_EXTRAIT RETENU_

------------------------------

Chroniques

par laurent bergnach

Claude Debussy – Tristan Murail
pièces pour piano

1 CD La Dolce Volta (2022)
LDV 110
Le pianiste François-Frédéric Guy joue Debussy et Murail

« Associer Debussy avec l’écriture de Tristan Murail, c’est inscrire l’évolution musicale dans une logique historique de bouleversements sonores », assure François-Frédéric Guy qui met les deux Français à l’honneur de son nouveau disque – enregistré à la Cité de la Musique et de la Danse de Soissons, en octobre 2021, avec une prise de son à saluer.

Claude Debussy (1862-1918) ouvre le programme avec Reflets dans l’eau, extrait du Livre I des Images (1905) donné dans un son très rond, romantique alla Brahms, qui n’empêche pas le soin à définir chaque strate. Il le referme avec le Livre II des Préludes (1912). Brouillards séduit par une grande attention à la ciselure, Feuilles mortes par une grande précision des différentes frappe, La Puerta del Vino par des nuances très fines qui n’appuient pas le contraste. Malgré quelques inclinations à l’emphase, François-Frédéric Guy livre le cycle entier avec esprit.

Au moment de concevoir Les travaux et les jours (New York, 2003), Tristan Murail (né en 1947) s’interrogeait sur le fait d’aborder aujourd’hui un instrument chargé d’histoire, dont le moindre accord plaqué fait référence à quelque chose d’autre. Voici sa réponse : « il me semble que le mieux est d’adopter une attitude totalement naïve, de faire comme si c’était la première pièce que l’on écrivait pour le piano. Il doit y avoir un côté introspectif et rétrospectif de l’œuvre, ce qui ne veut pas nécessairement dire que l’on trouve des citations de choses anciennes » (notice de l’opus disponible sur le site du compositeur).

Depuis, Murail est revenu au piano sur l’insistance de son éditeur, Pierre Lemoine, et grâce au partenariat du festival Solistes à Bagatelle. L’année du centenaire Debussy, Cailloux dans l’eau voit le jour, inspiré par la pièce de 1905 annoncée plus haut à laquelle il emprunte « un profil mélodique, pas forcément les notes précises » (in Gaëtan Puaud, Tristan Murail, Aedam Musicae, 2022). En revanche, Le rossignol en amour (2019) n’a aucun lien avec la musique de Couperin, mais s’enracine dans l’écoute d’un nicheur du jardin. À l’image du modèle, la pièce est aérienne et pépiante. Quant à lui, Mémorial (2020) s’enracine dans la découverte des blocs qui forment le monument élevé à Berlin pour les victimes de la Shoah.

------------------------------

_DONNÉES FOURNIES_
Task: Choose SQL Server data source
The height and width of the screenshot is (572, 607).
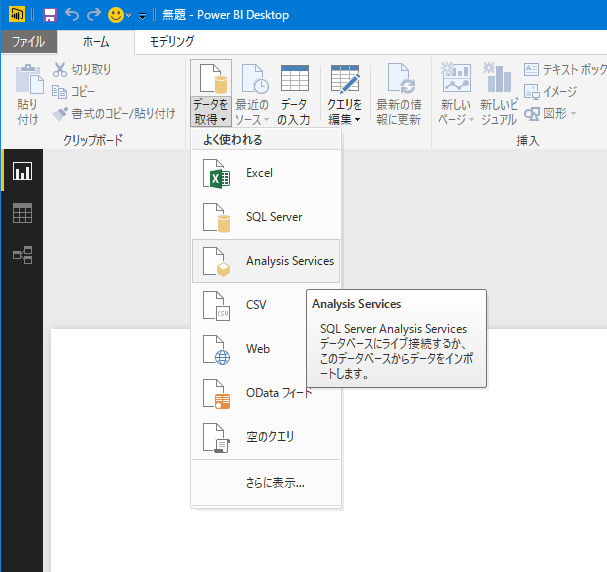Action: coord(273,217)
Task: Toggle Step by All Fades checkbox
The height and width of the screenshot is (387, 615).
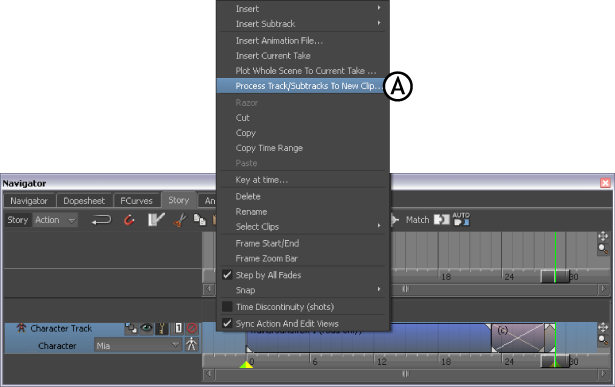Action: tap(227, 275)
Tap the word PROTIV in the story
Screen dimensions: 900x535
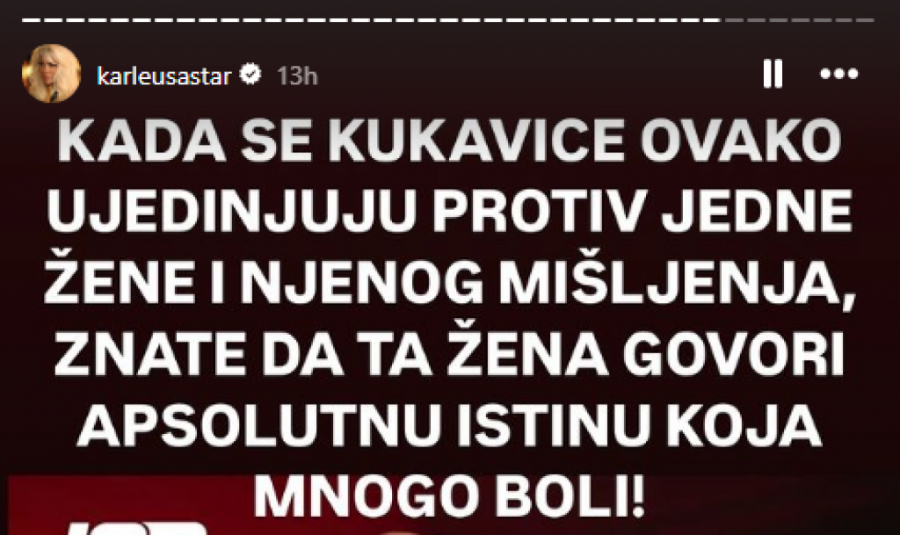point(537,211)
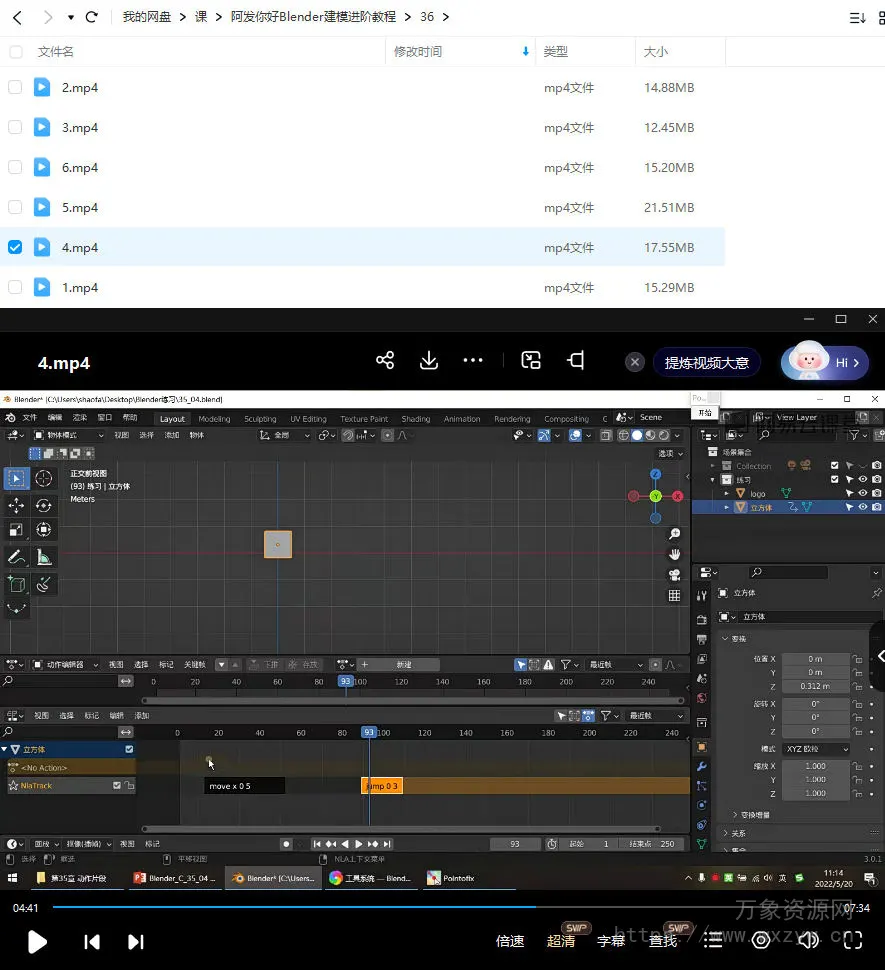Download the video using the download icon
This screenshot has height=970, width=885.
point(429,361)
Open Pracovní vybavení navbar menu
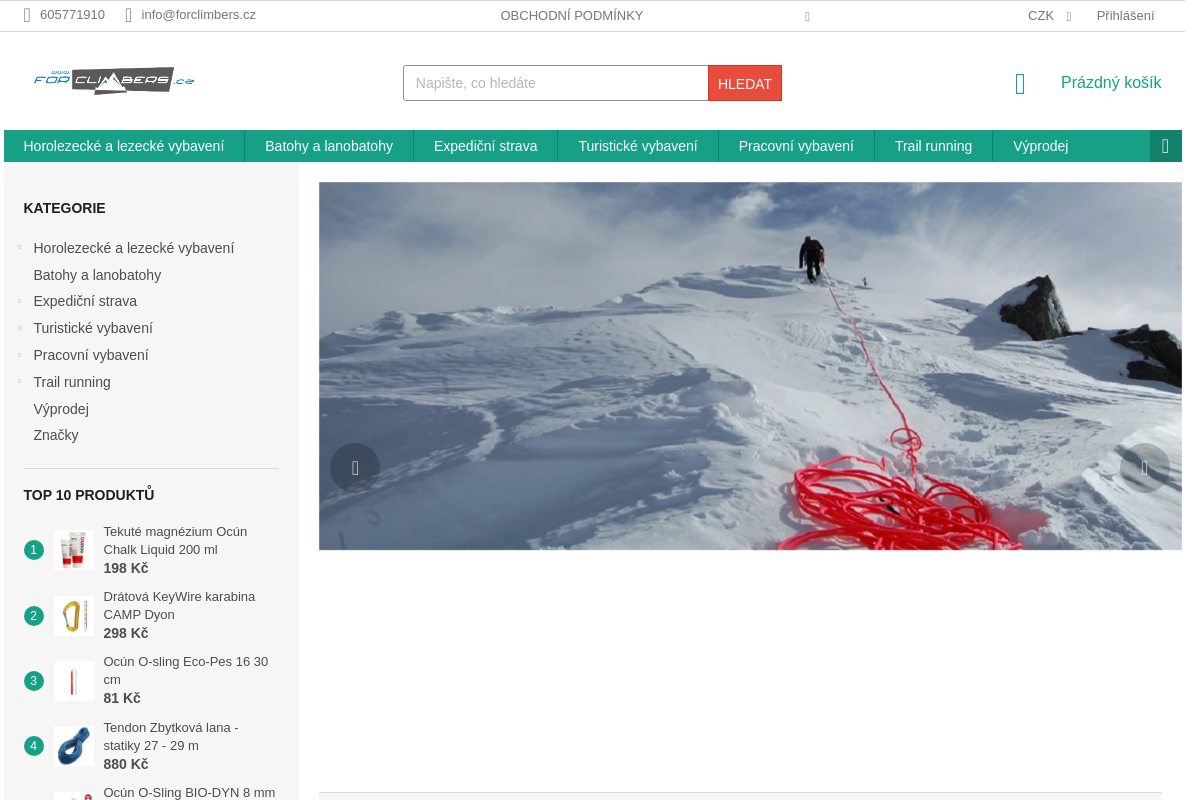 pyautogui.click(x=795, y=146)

------------------------------

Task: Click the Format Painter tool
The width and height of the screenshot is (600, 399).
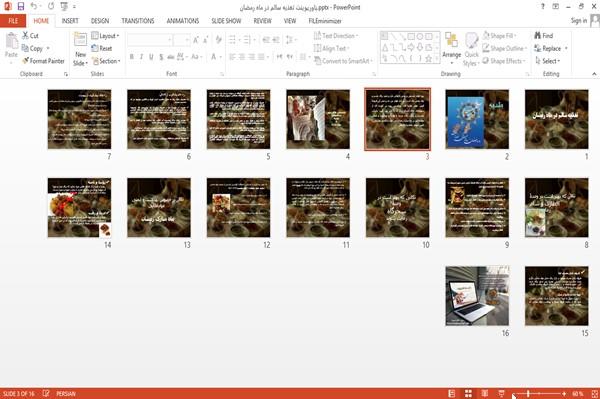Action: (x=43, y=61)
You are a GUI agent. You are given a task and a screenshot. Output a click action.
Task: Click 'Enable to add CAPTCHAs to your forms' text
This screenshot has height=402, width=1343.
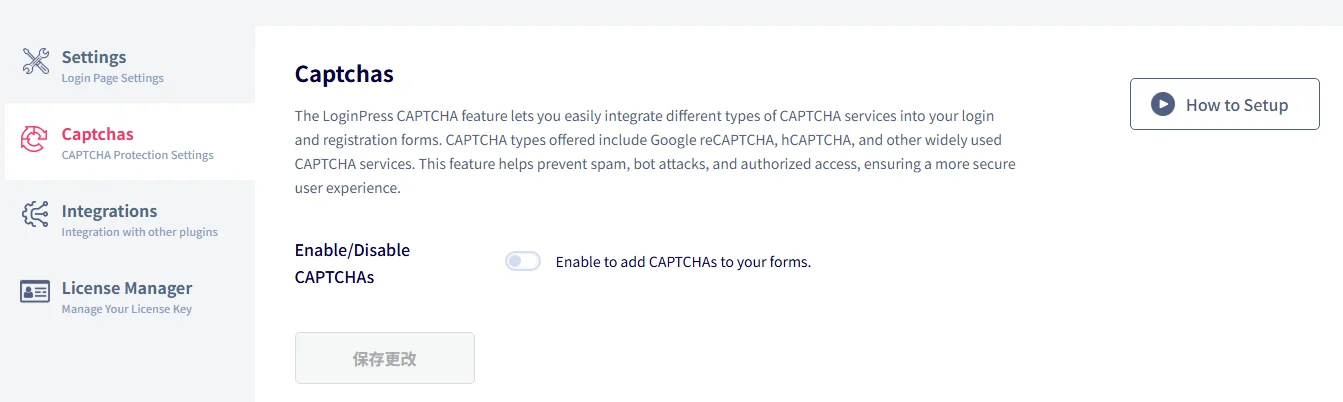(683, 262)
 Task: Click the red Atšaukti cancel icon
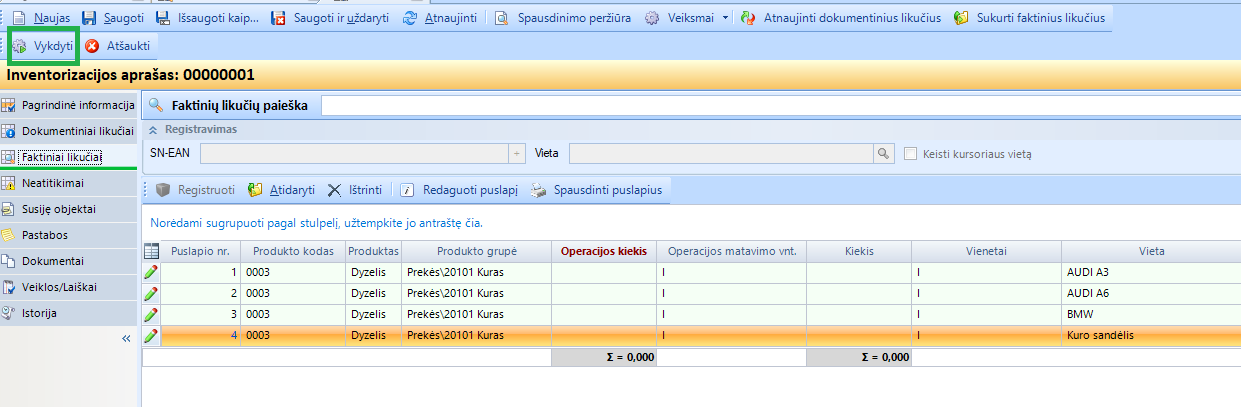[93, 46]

------------------------------

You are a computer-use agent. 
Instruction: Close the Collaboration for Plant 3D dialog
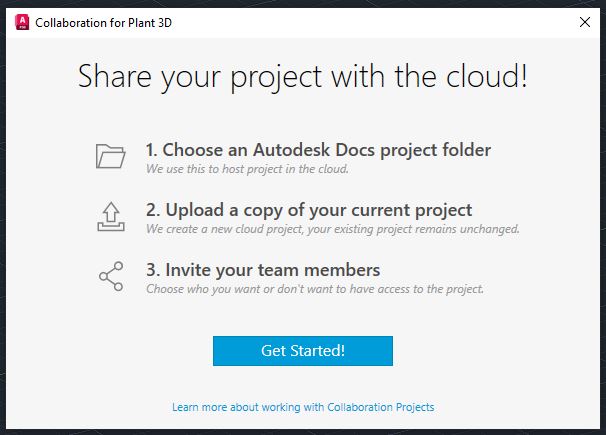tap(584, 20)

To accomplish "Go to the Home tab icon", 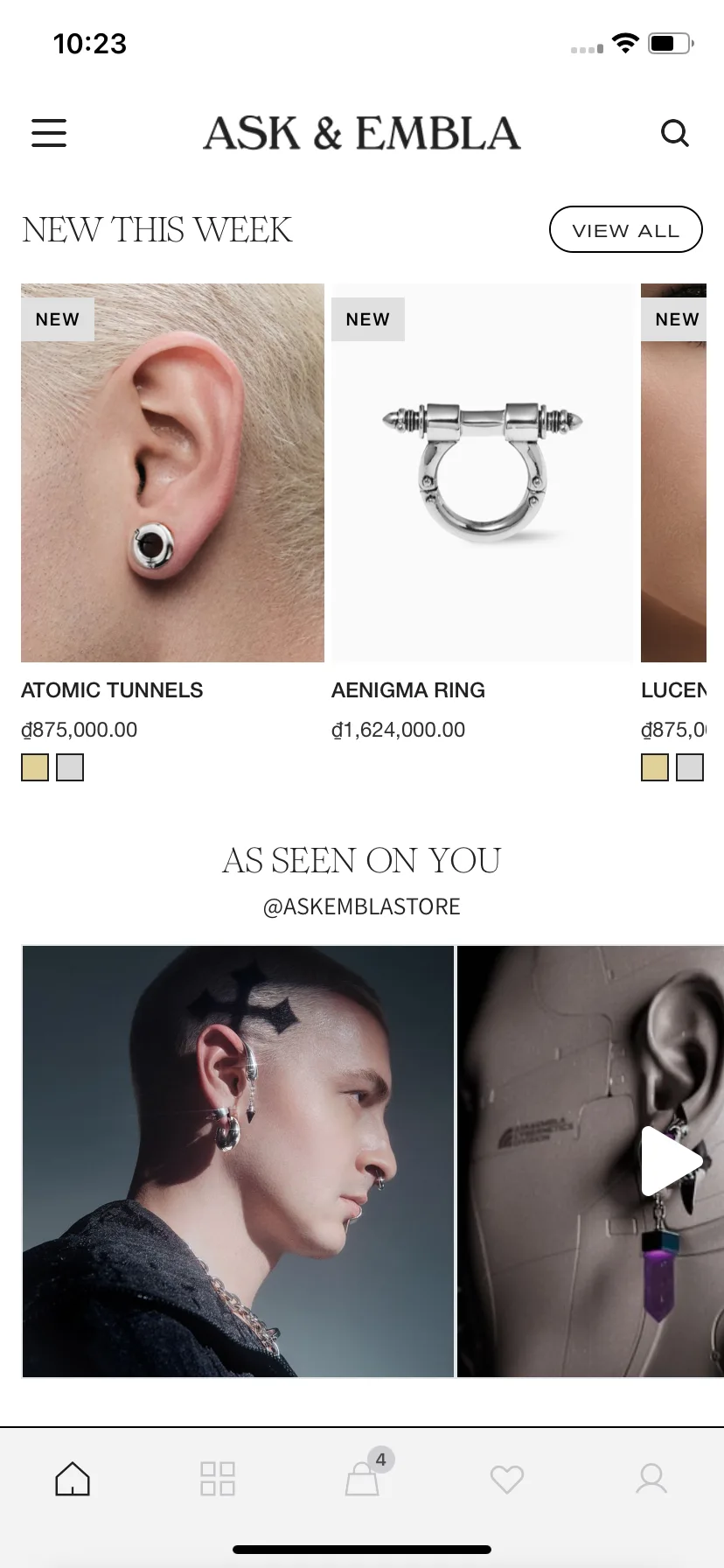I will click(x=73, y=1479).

------------------------------

_CONSIGNE_
Dans la chronique, reprenez le passage allant de « 1 CD La Dolce » à « son à saluer. » en substituant « dernier album » à « nouveau disque ».

_RÉPONSE_
1 CD La Dolce Volta (2022)
LDV 110
Le pianiste François-Frédéric Guy joue Debussy et Murail

« Associer Debussy avec l’écriture de Tristan Murail, c’est inscrire l’évolution musicale dans une logique historique de bouleversements sonores », assure François-Frédéric Guy qui met les deux Français à l’honneur de son dernier album – enregistré à la Cité de la Musique et de la Danse de Soissons, en octobre 2021, avec une prise de son à saluer.